Task directions:
Copy the material below word for word, line by line, and leave out the pictures.

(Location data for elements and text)
=======

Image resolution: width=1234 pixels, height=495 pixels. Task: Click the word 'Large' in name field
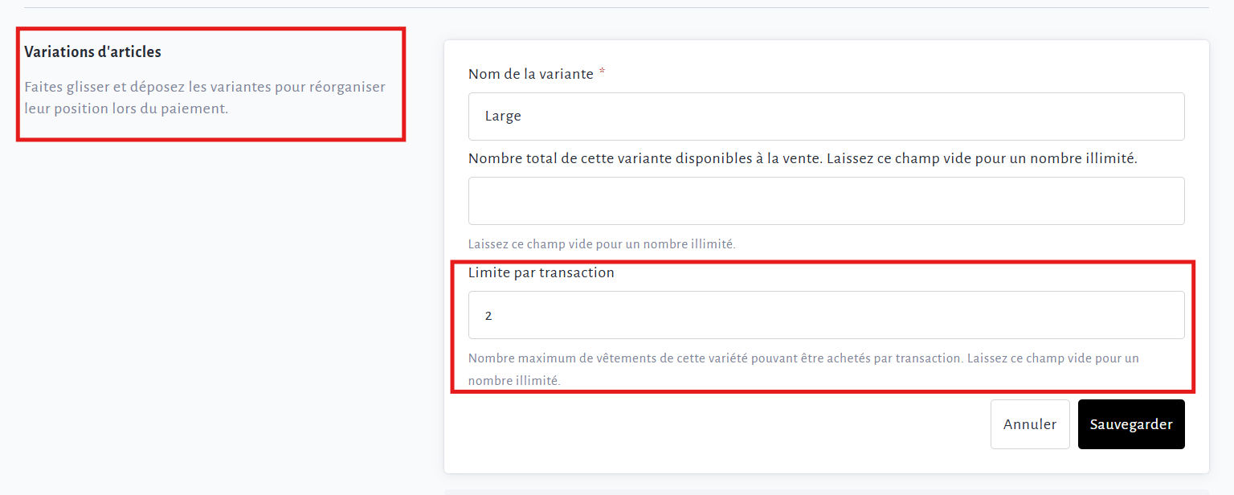(503, 117)
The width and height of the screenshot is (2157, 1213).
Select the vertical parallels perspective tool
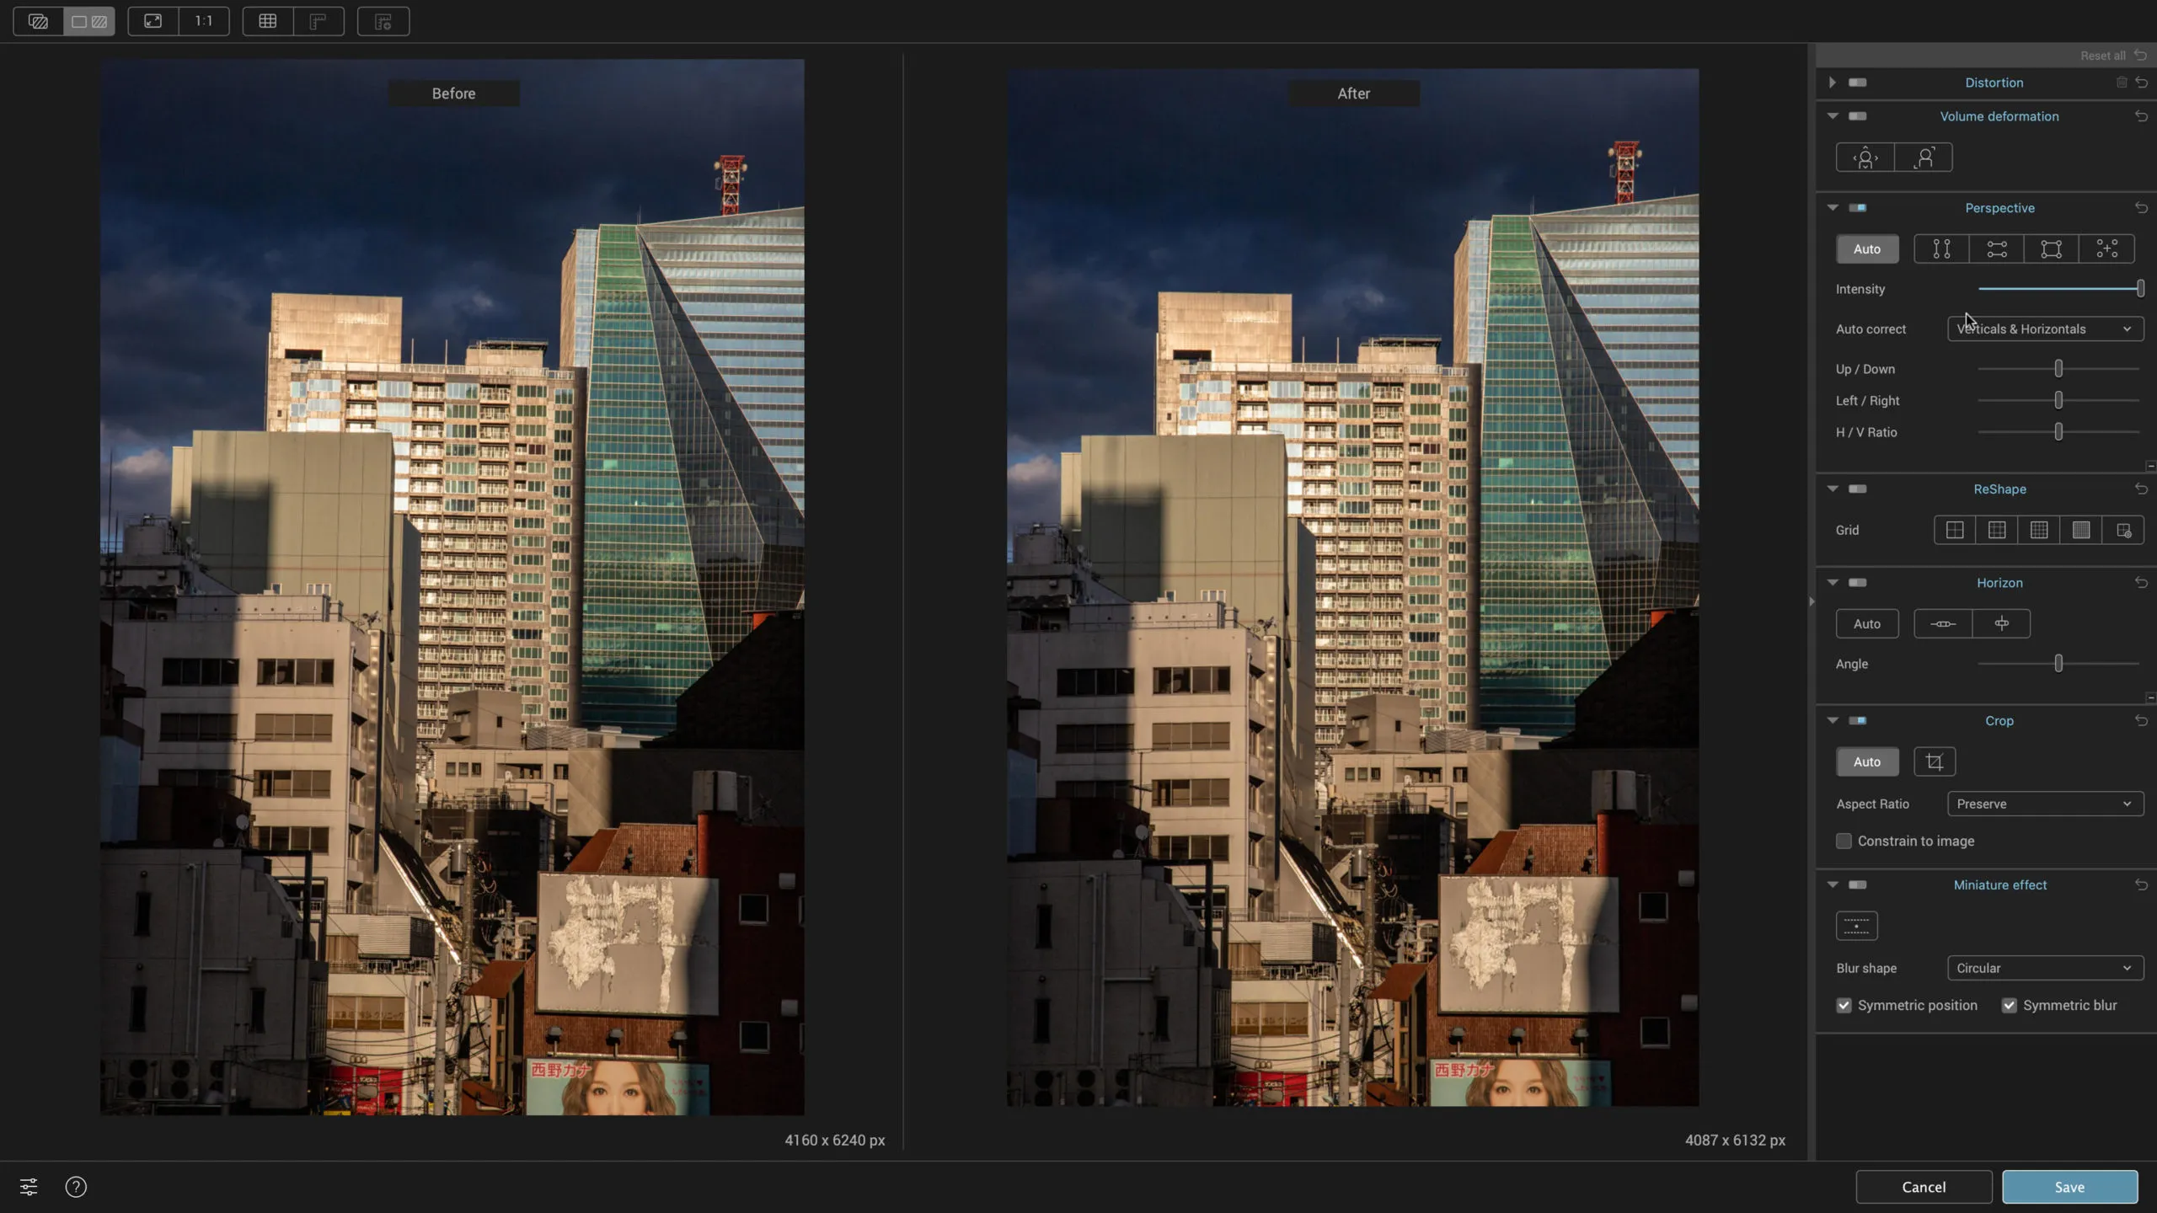tap(1940, 248)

=======

Correct result:
Image resolution: width=1234 pixels, height=495 pixels. Task: Click the word 'Large' in name field
(503, 117)
The width and height of the screenshot is (2157, 1213).
Select the vertical parallels perspective tool
tap(1940, 248)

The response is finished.